The Honest Amish Beard Balm is next up in my beard product review series. This product is shipped in a two-ounce tin, aluminum again, with just a product identification sticker on the front and nothing on the rear. It’s not nearly as wide as the standard tin shape, but it is deeper. The remarkable thing about Honest Amish is its low viscosity. The balm is loose, more of a kind of paste than a wax. This at first, was something I had to learn to adapt to, as the usual method of extracting product led to way too much product being used. The technique is the same, except the force used is much less. For Honest Amish, you have to be gentle because it’s so loose.

Honest Amish took a while for me to get used to, and a little bit longer to like.
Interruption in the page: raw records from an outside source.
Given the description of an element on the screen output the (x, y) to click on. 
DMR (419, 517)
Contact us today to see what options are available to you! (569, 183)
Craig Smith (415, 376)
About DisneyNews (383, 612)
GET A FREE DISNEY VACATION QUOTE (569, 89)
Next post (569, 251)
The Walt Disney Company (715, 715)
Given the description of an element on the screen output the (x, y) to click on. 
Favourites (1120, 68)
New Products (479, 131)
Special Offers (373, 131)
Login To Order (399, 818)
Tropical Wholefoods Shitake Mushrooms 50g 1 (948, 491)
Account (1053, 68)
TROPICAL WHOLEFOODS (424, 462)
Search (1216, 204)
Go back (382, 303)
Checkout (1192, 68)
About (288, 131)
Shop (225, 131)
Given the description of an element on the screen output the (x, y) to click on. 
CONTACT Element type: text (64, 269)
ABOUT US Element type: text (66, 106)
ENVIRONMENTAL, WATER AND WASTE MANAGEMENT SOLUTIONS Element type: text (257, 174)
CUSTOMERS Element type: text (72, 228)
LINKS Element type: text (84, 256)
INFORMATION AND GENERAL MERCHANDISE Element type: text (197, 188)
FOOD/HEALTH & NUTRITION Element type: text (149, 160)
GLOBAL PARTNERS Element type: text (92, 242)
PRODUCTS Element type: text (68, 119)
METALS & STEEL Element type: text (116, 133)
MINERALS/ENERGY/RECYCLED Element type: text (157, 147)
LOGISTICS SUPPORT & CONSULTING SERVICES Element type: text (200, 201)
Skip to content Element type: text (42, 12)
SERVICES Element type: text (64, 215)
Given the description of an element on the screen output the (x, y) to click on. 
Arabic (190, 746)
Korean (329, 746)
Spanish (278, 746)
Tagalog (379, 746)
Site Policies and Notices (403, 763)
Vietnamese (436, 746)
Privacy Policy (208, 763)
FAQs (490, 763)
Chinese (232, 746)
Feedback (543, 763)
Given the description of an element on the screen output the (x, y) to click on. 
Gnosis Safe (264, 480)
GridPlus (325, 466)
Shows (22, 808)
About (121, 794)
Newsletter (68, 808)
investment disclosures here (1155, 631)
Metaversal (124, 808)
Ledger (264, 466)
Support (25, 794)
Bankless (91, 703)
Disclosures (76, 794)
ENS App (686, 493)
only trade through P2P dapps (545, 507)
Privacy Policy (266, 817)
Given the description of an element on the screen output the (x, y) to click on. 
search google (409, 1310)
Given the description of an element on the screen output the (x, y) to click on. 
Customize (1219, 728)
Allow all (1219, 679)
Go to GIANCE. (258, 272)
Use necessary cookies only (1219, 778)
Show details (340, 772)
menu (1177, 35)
The scent is powerful, almost overpowering scents of clove and pumpkin and other likewise warmer scents. It is not bracing, cutting, or belting but rather smooth and crafty. As it isn’t a wax but a paste it doesn’t take much manual working to get it warmed up or slick to apply, but it does do its job very well. Over time I started to like the strong difference in the scent and began to humorously regard it as an “exploding pumpkin pie factory.”

While it is one of the stronger scented balms, it is not one of my favorites. It is satisfactory, and they certainly give you quite a lot for your money, and Honest Amish is apparently very well perceived by many online. Their ingredient lists match a lot of the other balms, so if you like pumpkin pie or clove scents, this will rock your world.